いや、むしろ、従軍以前の故郷→従軍後の訓練に至る1・2部はすごく良いんじゃなかろうか。
 
第1次大戦の戦争後遺症的な父親との確執と恋人との出会いが語られる。
まあ、どっちも掘り下げたとは言えないテキトー感はある。
ただ、父親の暴力癖や主人公のストーカーすれすれの思い込みといったパラノイアの片鱗は心根の純真で糊塗されるだろう。
このあたりがメル・ギブの真骨頂だと思う。
普通、危なっかしくて、こういう風には描けないもん。
銃を手にしないという非殺の自戒も、本人の倫理の中では正しいにしても、客観的に見ればちょっと疑問がある。
そこも、強引に押し通す。
いかにもメル・ギブだと思う。
 
で、戦場シーンに突入するのだが、一瞬で地獄絵図の渦中に放り込まれる第1派攻撃の描写は良い。

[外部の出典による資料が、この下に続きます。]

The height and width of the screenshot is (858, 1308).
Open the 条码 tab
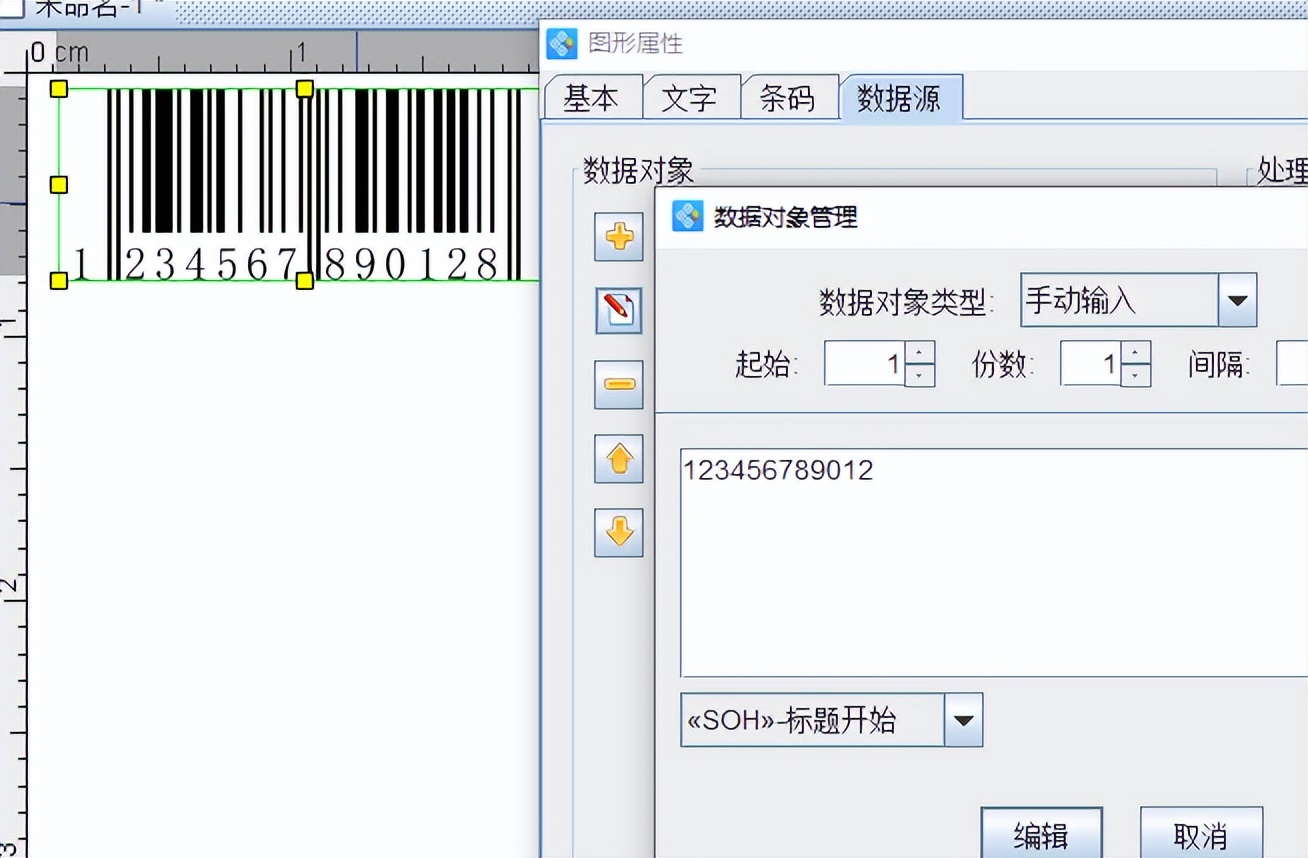[789, 96]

ただ、そこで主人公は何を為すべきかの問いは放逐される。
放逐したままにできないから、居残り救出の話になるのだろうが、ここにきて、映画は一挙にマニュアル臭に覆われるのだ。
 
「パッション」や「アポカリプス」で、あれだけ我を通した剛腕は及び腰になったとしか思えなかった。
 
女の口説き方にせよ非戦の貫徹にせよパラノイアメル・ギブと同期する前半の強度は良い。瞬時で地獄絵図渦中に叩きこまれる第1波攻撃の描写も熾烈だが主人公が何を為すべきかの問いは放逐され、挙句居残り救出に至り映画は一挙にマニュアル臭に従属する。(cinemascape)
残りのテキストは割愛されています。